Go: Streaming Data via io.Pipe()

In your production app, you might have come across a scenario where you have a large number of records sitting in a database and you need to send it over a network, without blowing up the application memory. A typical example is wanting to extract all of that data and dump it into S3, or send it over an HTTP endpoint. The go standard library has a simple, yet powerful tool that can be leveraged for this.
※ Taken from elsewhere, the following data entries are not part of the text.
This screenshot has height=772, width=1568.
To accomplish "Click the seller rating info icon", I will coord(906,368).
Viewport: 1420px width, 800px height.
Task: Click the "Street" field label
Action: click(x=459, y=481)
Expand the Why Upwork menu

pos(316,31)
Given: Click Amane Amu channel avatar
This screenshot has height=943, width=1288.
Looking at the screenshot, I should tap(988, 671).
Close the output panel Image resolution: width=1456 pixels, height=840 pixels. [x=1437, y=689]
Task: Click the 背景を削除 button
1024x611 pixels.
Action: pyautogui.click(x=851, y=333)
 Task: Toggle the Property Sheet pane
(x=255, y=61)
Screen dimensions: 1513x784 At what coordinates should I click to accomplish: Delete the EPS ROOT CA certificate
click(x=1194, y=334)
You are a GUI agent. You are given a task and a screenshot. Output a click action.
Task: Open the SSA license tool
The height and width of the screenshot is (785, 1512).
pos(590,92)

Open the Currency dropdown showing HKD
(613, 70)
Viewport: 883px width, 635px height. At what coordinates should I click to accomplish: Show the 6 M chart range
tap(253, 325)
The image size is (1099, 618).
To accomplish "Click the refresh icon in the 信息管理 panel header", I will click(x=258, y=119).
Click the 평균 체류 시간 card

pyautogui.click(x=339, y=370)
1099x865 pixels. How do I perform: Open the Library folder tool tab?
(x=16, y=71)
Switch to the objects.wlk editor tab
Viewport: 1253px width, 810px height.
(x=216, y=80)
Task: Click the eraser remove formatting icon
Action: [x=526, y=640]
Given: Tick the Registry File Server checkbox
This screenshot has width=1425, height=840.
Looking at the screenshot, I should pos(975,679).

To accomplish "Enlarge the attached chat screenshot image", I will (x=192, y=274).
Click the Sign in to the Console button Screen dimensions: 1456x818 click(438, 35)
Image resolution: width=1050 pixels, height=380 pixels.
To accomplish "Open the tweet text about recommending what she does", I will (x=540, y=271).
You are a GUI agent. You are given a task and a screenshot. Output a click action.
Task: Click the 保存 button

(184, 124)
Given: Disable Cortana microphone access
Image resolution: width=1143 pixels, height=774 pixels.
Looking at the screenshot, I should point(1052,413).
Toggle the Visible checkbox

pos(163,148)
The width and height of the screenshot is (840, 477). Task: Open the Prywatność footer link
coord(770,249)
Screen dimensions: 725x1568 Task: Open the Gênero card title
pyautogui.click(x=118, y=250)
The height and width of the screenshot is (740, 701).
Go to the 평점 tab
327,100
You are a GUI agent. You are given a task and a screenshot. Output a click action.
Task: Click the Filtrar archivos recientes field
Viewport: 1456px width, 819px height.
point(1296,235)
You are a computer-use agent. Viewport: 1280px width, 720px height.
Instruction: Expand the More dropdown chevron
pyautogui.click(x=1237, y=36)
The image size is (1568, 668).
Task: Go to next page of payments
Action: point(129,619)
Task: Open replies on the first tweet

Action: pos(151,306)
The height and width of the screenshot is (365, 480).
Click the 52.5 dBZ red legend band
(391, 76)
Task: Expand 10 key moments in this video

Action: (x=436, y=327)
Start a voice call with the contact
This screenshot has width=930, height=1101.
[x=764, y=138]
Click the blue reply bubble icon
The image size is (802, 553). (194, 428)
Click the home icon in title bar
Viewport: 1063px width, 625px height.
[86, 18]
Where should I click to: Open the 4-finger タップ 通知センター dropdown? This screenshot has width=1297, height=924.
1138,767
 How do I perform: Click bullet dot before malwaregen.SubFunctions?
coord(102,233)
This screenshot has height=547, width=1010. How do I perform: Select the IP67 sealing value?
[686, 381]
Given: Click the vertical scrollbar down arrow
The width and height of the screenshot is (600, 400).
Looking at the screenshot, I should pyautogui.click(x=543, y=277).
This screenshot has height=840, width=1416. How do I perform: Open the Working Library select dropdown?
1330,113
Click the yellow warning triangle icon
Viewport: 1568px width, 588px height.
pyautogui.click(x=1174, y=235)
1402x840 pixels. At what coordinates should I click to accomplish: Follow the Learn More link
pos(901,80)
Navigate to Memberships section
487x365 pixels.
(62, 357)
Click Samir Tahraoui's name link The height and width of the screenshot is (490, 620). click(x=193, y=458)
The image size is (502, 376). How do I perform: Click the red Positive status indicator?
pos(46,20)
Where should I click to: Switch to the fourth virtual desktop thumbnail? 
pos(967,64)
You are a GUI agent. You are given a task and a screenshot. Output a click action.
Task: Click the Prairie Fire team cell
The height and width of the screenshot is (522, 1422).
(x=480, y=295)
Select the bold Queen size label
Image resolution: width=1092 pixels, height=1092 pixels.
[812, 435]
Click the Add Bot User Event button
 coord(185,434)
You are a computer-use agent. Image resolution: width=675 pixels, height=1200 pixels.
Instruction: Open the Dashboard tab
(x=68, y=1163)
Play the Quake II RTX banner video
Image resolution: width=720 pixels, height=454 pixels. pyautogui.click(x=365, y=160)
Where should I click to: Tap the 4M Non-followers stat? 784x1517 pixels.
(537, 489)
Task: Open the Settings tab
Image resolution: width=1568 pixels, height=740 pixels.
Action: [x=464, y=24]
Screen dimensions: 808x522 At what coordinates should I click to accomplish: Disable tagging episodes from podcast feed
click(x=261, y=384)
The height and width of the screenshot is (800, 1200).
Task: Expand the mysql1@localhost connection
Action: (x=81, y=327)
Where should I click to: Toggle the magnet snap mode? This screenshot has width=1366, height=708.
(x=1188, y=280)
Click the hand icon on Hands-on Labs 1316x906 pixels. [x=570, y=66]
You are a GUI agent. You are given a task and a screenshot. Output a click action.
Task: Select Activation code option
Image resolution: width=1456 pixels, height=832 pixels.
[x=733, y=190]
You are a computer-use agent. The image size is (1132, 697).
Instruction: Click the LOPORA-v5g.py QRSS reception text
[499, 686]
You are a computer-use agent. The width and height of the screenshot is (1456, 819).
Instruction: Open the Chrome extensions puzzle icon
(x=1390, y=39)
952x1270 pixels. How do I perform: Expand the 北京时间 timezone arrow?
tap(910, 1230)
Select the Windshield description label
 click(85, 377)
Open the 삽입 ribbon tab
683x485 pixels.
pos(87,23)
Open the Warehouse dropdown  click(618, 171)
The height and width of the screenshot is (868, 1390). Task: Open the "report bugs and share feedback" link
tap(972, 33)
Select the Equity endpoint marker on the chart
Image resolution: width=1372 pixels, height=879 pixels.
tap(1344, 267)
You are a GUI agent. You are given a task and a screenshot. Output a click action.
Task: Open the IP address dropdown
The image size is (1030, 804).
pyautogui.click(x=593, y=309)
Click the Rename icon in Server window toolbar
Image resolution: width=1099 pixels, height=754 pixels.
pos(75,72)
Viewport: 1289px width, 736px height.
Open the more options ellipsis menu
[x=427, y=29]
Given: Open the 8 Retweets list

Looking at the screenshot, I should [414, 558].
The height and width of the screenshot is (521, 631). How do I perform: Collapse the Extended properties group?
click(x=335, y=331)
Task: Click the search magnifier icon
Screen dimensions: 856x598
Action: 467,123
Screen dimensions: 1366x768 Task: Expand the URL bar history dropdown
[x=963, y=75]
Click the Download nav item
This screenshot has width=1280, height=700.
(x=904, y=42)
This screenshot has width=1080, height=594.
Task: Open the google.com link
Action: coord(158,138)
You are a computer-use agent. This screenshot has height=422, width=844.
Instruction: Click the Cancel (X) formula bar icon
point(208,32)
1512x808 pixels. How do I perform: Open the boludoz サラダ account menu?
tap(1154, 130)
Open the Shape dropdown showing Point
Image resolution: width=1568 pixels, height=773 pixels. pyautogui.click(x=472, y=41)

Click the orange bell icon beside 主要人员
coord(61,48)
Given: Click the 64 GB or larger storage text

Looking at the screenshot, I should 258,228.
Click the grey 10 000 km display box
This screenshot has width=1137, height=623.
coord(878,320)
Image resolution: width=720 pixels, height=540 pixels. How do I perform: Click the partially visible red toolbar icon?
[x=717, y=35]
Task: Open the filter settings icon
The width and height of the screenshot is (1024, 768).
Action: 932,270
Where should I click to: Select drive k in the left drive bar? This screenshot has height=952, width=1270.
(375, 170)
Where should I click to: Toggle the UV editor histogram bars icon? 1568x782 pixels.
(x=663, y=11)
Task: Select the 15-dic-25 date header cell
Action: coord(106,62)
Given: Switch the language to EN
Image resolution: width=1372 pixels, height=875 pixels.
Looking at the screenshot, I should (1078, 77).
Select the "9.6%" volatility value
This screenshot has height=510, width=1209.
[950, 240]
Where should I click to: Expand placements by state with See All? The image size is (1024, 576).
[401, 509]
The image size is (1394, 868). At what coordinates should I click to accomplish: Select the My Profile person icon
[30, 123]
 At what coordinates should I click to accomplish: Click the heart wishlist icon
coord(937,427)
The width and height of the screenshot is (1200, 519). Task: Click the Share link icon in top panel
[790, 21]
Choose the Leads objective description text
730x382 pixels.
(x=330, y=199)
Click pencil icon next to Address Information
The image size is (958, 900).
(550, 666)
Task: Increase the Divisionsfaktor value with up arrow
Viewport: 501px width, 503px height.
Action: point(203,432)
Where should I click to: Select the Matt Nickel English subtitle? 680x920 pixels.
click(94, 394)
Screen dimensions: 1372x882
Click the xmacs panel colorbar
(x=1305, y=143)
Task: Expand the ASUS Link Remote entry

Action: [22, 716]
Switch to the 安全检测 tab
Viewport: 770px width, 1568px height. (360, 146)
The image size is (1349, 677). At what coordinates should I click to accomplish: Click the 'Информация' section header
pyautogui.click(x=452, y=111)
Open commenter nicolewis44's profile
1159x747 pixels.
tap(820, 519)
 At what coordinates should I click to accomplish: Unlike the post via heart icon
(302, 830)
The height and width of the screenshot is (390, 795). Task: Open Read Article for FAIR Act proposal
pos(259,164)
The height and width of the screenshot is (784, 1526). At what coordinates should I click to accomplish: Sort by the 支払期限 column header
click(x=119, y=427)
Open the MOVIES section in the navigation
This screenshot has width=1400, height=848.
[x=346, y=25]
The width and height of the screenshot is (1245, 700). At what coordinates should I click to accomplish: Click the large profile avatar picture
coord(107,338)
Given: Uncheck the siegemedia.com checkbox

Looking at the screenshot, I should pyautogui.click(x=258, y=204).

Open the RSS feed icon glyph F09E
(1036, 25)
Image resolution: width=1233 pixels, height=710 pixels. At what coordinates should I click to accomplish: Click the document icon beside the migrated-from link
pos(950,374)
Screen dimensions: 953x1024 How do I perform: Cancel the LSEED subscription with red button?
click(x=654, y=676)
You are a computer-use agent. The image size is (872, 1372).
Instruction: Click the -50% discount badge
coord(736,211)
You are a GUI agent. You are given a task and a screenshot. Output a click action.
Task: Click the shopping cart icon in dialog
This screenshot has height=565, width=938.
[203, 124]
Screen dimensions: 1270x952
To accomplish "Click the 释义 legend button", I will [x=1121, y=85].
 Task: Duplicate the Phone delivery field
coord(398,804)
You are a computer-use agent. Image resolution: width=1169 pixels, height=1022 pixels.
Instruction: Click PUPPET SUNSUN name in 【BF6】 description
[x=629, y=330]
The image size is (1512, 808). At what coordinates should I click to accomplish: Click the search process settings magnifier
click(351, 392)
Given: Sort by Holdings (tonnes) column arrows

io.Pipe() provides an interface to create a unidirectional channel for synchronous flow of data between a sender and a receiver, without the additional overhead of a temporary in-memory buffer. If you have used unix pipes before, the idea is exactly the same. Here is how it works.

Send data to stdout

In this simple demonstration, a stream of records are written to the channel within a goroutine. Another goroutine (the main goroutine) reads the records from the stream, as they become available, and passes it to stdout for display.

package main

import (
	"encoding/json"
	"io"
	"log"
	"os"
	"time"
)

func main() {
	rdr, wrtr := io.Pipe()

	go func() {
		defer wrtr.Close() // writer must be closed to signal end of stream to reader

		data := `["list record 1", "list record 2"]`
		if writeE := json.NewEncoder(wrtr).Encode(data); writeE != nil {
			log.Fatalf("error writing to pipe: %s\n", writeE)
		}

		time.Sleep(1 * time.Second)

		data = `["list record 3", "list record 4"]`
		if writeE := json.NewEncoder(wrtr).Encode(data); writeE != nil {
			log.Fatalf("error writing to pipe: %s\n", writeE)
		}
	}()

	defer rdr.Close()
	if _, err := io.Copy(os.Stdout, rdr); err != nil {
		log.Fatal(err)
	}
}

Send data over HTTP

Similarly, you can send data over an HTTP endpoint in chunks without explicit buffering.

package main

import (
	"encoding/json"
	"io"
	"log"
	"net/http"
	"os"
	"time"
)

func main() {
	rdr, wrtr := io.Pipe()

	go func() {
		defer wrtr.Close() // writer must be closed to signal end of stream to reader

		log.Println("sending batch 1")
		data := `["list record 1", "list record 2"]`
		if writeE := json.NewEncoder(wrtr).Encode(data); writeE != nil {
			log.Fatalf("error writing to pipe: %s\n", writeE)
		}

		time.Sleep(1 * time.Second)

		log.Println("sending batch 2")
		data = `["list record 3", "list record 4"]`
		if writeE := json.NewEncoder(wrtr).Encode(data); writeE != nil {
			log.Fatalf("error writing to pipe: %s\n", writeE)
		}
	}()

	defer rdr.Close()
	resp, err := http.Post("https://httpbin.org/anything", "application/json", rdr)
	if err != nil {
		log.Fatal(err)
	}
	defer resp.Body.Close()
	io.Copy(os.Stdout, resp.Body) // display the response
}

This approach can be used in orchestrating a memory efficient workflow to pull data in chunks from one source, and sending it over the network without allocating unnecessary in-memory buffers. An example would be pulling a large dataset from the database and streaming it directly to S3 via a multipart upload.

Points to note

The reader blocks until the writer sends bytes to the pipe or the write end of the pipe is closed.
A write call blocks until the reader consumes all the bytes written to the pipe or the read end is closed.
Due to the synchronous blocking nature, read and write operations must be performed in separate goroutines to prevent deadlocks.
io.Pipe() is probably an overkill for simple use cases processing smaller payloads that are better off using an in-memory buffer.

Under the hood

Current version of Go implements the in-memory pipe using channels for synchronization and passing the data between read and write ends.